[[ Page extract, beginning ]]
As we start 2011, we look forward to where God is leading us. This year we are implementing new programs and encourage all to join in on these growth opportunities. One of these is a monthly insert from the pamphlet A Year with John Wesley and Our Methodist Values, [see insert] prepared by the
Board of Discipleship in response to The United Methodist Council of Bishops call that the Church engage in intensive study of and reflection on our Wesleyan theology, polity, and practice. Throughout the year we will be publishing a monthly installment that will consist of a Wesleyan Scholar teaching point on a Wesleyan theme followed by a corresponding practice reflection by Bishop Michael Coyner. Process these thought provoking articles with your spouse, your Circle, Sunday school class and others as you make these concepts authentic to your faith practice.
Another new program emphasis in 2011 is geared toward intentional faithful development thru bible study and small groups. Small groups have been an area of growth for many persons in our church in the past, and I sense a growing hunger in others to discover a more fulfilling spiritual life. On January 22 & 23 weekend services special guest preachers will share an exciting word about a dynamic spiritual growth opportunity, Discovery Sunday. Don’t miss this wonderful life changing opportunity to connect deeper with God and others.
As we look to 2011 as a new positive beginning, let us remember the encouraging words of St. Paul “….but this one thing I do: forgetting what lies behind and straining forward to what lies ahead,” Philippians 3:13
Grace & Peace,
Pastor Lane
HOW TO DEVELOP TIPPERS INTO TITHERS
South Central District is hosting How to Develop Tippers into Tithers on Saturday, February 5, 2011 at the Family Life Center in Albia from 10:00 a.m. to 4:00 p.m. This seminar is being led by Jim Griffith, assessor, trainer, and coach for new and turn around churches. This event will cover: Principles of Giving, Rethinking motives for Giving, and Helping people to Grow in their Giving. The cost is only $100 per charge. At the end of the day each team will return home with an organized strategy for their year-round stewardship effort. Churches who have implemented this strategy have, on average, increased their giving by 23%!
[[ Page extract, end ]]
[[ Record excerpts, beginning ]]
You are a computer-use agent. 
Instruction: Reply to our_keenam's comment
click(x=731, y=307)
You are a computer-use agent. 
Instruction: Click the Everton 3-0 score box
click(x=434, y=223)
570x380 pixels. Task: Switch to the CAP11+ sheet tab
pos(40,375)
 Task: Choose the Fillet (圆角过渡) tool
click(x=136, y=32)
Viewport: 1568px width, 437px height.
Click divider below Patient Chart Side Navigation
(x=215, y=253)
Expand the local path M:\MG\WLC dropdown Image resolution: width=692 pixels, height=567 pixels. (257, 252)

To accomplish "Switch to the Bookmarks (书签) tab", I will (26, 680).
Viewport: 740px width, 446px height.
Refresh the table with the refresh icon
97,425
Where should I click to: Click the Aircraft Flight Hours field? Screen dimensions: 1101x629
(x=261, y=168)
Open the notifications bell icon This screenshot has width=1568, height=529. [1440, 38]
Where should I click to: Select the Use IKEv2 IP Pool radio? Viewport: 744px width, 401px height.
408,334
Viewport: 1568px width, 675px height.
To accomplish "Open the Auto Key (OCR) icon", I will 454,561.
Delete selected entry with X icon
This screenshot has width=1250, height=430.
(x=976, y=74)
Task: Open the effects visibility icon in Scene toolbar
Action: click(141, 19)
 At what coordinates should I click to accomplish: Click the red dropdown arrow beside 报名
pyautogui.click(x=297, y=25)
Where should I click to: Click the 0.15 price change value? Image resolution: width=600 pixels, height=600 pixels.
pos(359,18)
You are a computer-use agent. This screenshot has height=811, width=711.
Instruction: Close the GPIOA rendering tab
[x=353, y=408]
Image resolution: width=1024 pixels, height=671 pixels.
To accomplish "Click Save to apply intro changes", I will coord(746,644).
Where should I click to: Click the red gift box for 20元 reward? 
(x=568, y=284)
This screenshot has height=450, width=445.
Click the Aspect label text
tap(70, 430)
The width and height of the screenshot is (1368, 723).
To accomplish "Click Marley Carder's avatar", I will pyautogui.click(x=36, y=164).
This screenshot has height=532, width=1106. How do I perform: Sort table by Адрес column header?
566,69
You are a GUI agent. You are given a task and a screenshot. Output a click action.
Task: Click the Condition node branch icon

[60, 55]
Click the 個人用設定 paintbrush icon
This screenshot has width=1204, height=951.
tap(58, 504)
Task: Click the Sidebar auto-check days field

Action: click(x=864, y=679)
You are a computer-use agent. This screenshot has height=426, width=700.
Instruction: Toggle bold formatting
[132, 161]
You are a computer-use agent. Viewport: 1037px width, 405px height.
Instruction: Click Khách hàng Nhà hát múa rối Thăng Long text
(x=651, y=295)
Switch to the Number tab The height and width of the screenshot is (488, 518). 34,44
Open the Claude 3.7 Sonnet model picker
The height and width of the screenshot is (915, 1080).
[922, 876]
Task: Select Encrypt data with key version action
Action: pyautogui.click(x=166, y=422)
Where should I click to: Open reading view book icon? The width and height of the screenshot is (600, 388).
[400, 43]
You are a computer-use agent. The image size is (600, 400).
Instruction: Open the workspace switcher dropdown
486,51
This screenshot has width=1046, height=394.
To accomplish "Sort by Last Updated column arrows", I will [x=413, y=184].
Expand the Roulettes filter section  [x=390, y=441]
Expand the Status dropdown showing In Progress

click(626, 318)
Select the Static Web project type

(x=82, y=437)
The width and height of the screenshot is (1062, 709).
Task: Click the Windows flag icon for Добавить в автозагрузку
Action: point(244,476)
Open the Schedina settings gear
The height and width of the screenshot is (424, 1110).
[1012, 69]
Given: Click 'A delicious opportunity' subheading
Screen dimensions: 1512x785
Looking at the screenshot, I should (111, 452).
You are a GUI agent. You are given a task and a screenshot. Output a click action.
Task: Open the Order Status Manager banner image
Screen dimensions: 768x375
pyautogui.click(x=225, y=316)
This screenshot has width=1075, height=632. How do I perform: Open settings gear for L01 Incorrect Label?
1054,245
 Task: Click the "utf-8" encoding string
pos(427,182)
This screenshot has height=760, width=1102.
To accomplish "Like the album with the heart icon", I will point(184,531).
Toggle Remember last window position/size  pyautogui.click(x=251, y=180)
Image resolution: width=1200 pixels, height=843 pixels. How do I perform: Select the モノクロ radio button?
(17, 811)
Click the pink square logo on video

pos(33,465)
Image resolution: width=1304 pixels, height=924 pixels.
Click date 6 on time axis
[[ Record excerpts, end ]]
**Tasks and exercises:**
**A.** In the church newsletter, rewrite the part that opens with the words containing "Another new program" and closes with "God and others.", swapping "Discovery Sunday" for "Discovery Weekend".
**B.** Carry on the church newsletter from the point where its text stops.
The data play no part in this exercise.

**Expected outputs:**
**A.**
Another new program emphasis in 2011 is geared toward intentional faithful development thru bible study and small groups. Small groups have been an area of growth for many persons in our church in the past, and I sense a growing hunger in others to discover a more fulfilling spiritual life. On January 22 & 23 weekend services special guest preachers will share an exciting word about a dynamic spiritual growth opportunity, Discovery Weekend. Don’t miss this wonderful life changing opportunity to connect deeper with God and others.

**B.**
Coaches vs. Cancer is a fundraising game at Knoxville High School. It is the 3rd annual event at KHS aimed at raising awareness and money for the American Cancer Society through the promotion of one of Knoxville’s home basketball games. The event will take place on Saturday, February 5th at the KHS vs Carlisle game. Please consider being a part of this event by attending February 5th as we pack the gym in PINK in support of this fundraiser or donating something for the silent auction the night of the game. Contact Jim or Angie Uitermarkt at 641-842-5546, 641-891-0066, or 641-218-8437 if you have questions or would like to donate for the silent auction.
The Iowa United Methodist Foundation offers a number of scholarship opportunities to college-bound Iowa Methodists. Methodist scholarships exist to assist members of the faith in attending college and achieving their educational goals. Applications and criteria are currently available at www.iumf.org. Applications and all required material must be postmarked no later than March 15, 2010 to be eligible.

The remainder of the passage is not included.